== Records for this task ==

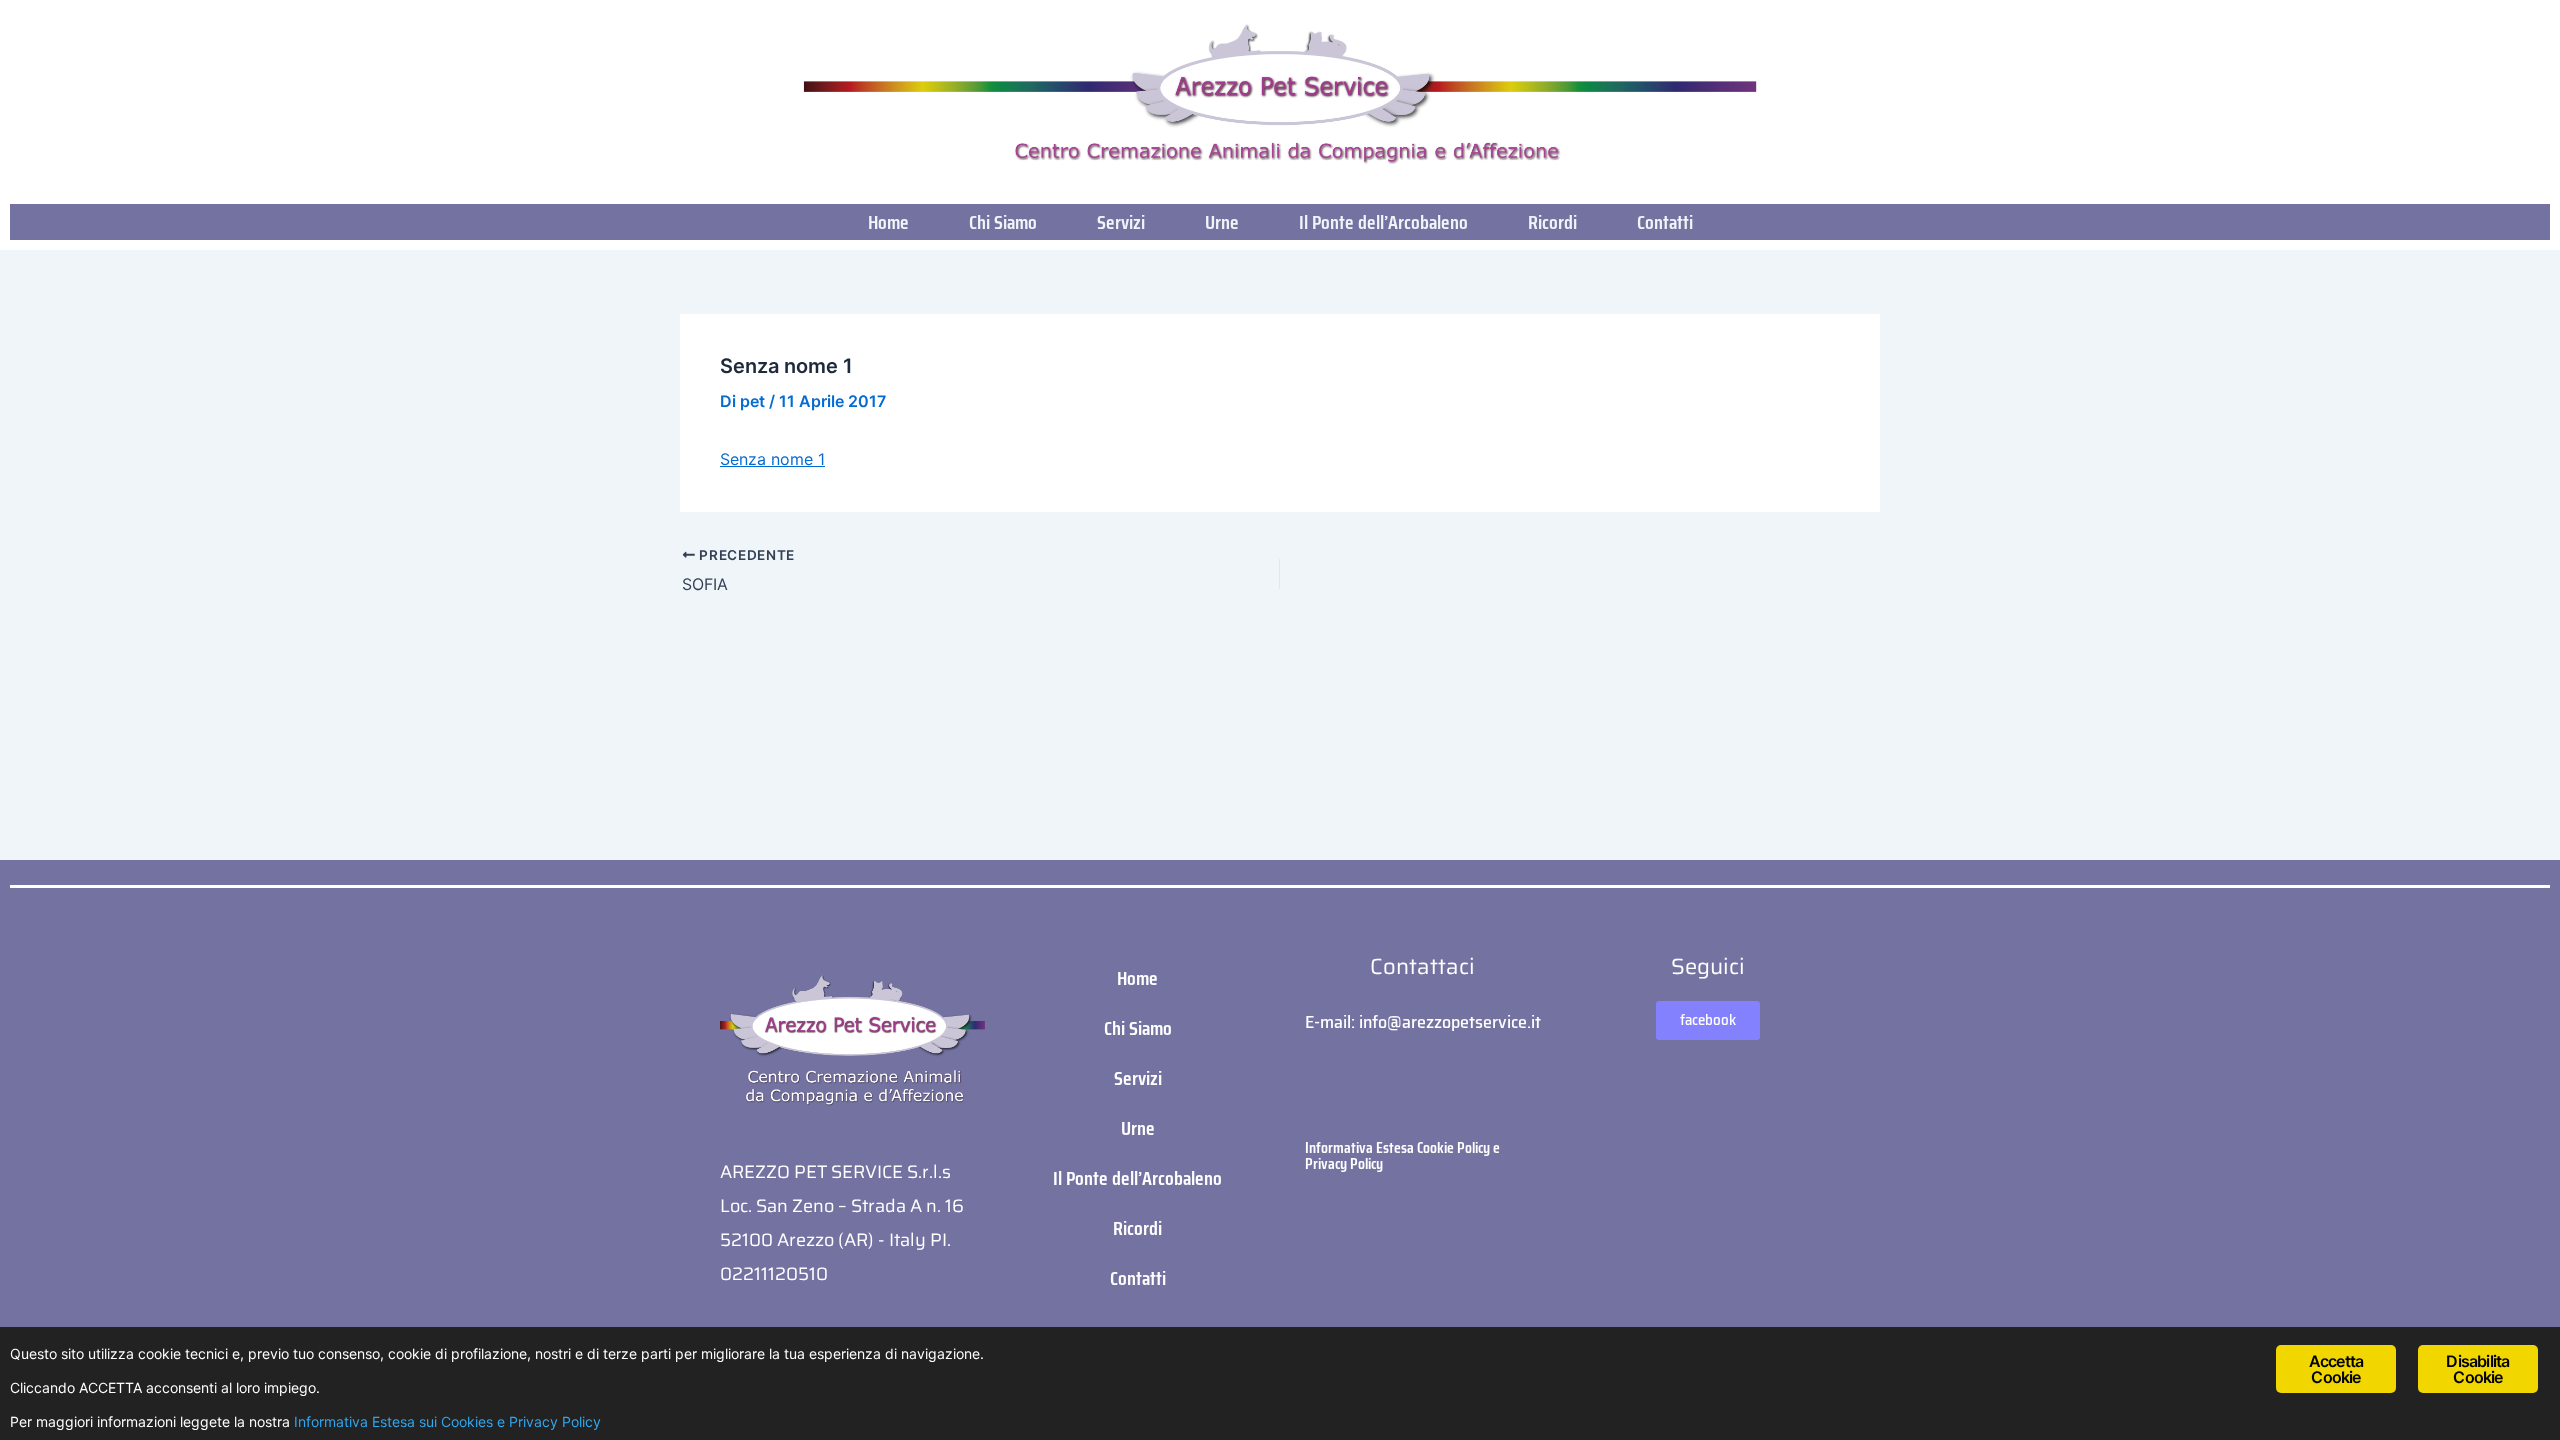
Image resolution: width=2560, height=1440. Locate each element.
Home (888, 222)
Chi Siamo (1003, 222)
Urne (1222, 222)
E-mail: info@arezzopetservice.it (1423, 1022)
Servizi (1121, 222)
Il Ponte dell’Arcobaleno (1383, 222)
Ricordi (1552, 222)
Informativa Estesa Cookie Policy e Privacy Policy (1402, 1155)
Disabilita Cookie (2477, 1369)
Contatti (1665, 222)
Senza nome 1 (772, 459)
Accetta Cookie (2336, 1369)
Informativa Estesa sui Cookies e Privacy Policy (447, 1421)
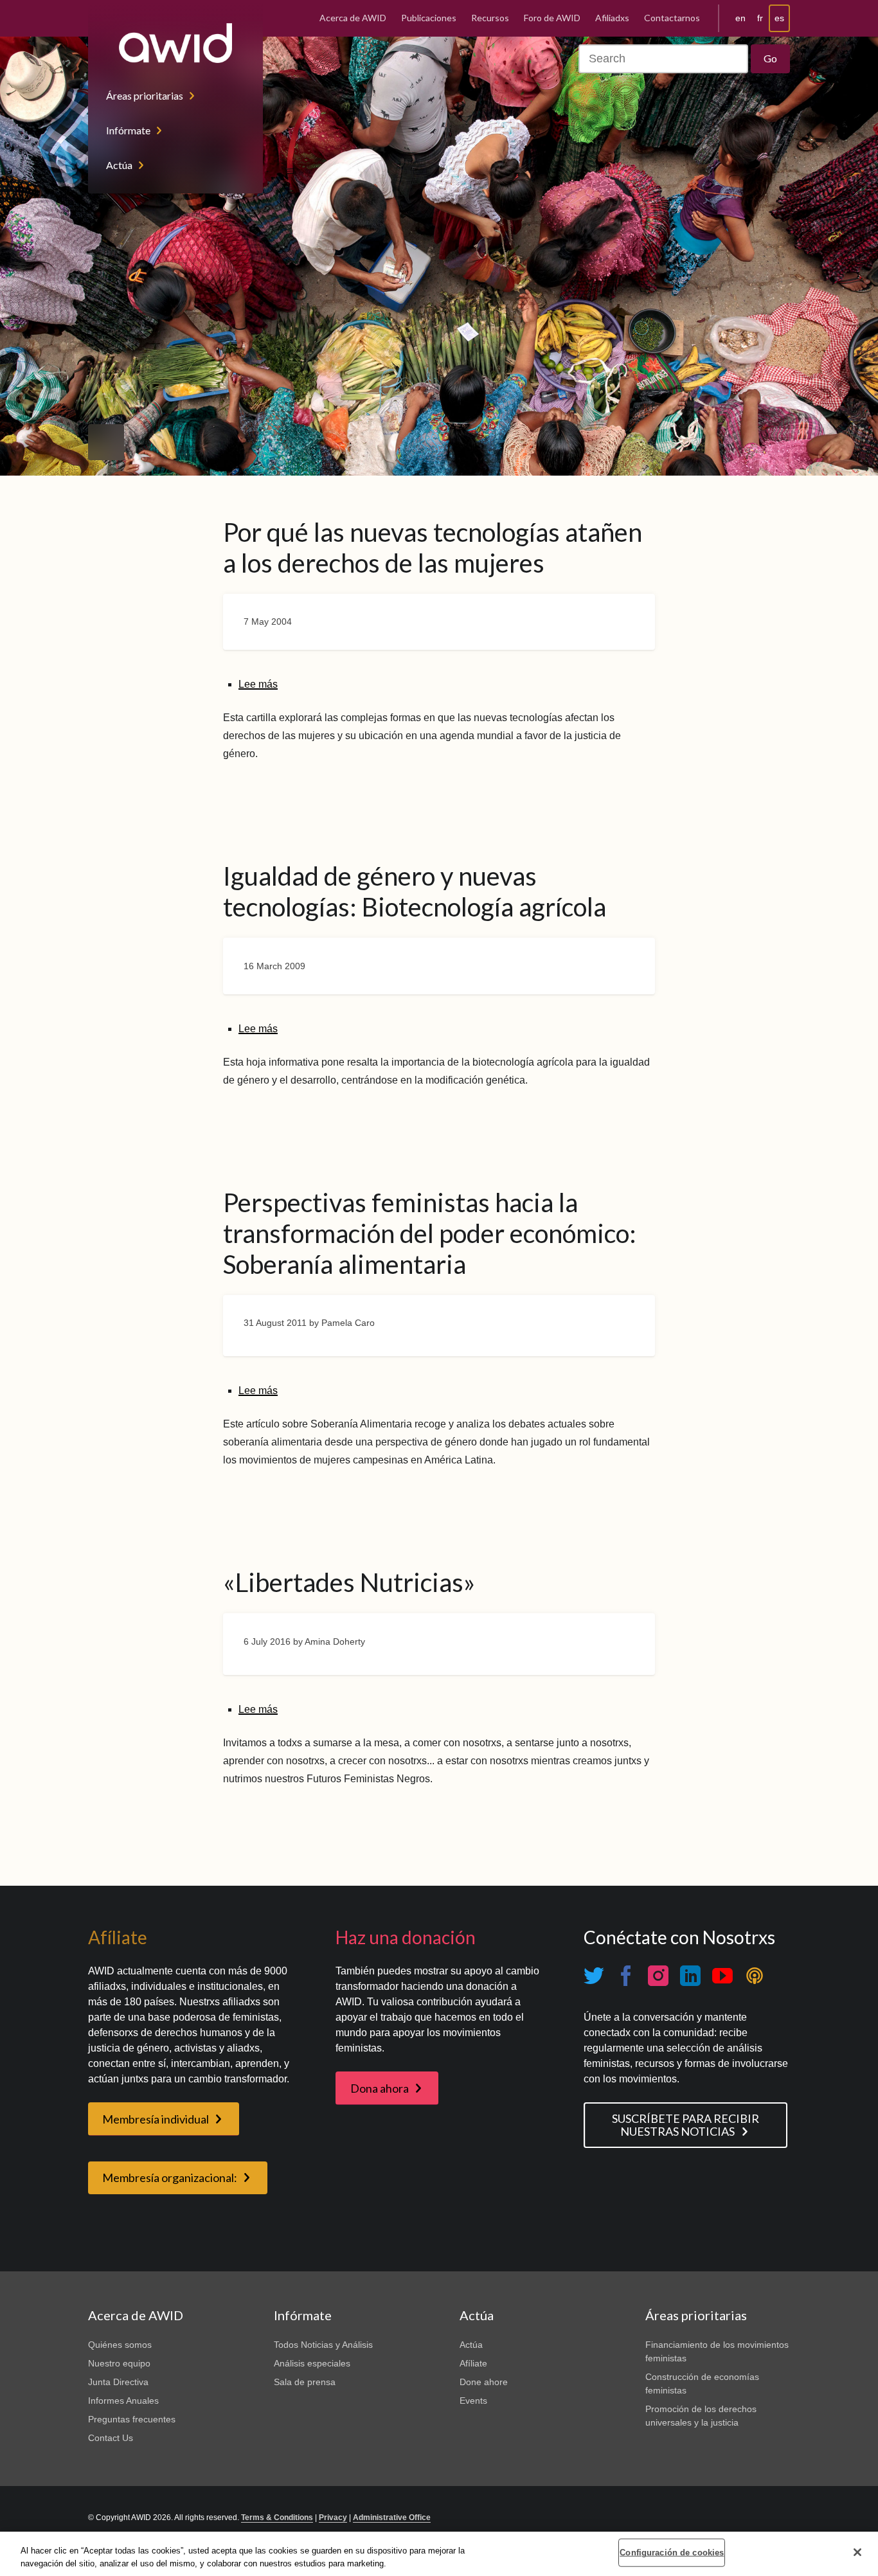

== Work to be completed ==
Throughout the data above, report every line that contains the string "Policy".

== Result of the task ==
Informativa Estesa Cookie Policy e Privacy Policy (1402, 1155)
Informativa Estesa sui Cookies e Privacy Policy (447, 1421)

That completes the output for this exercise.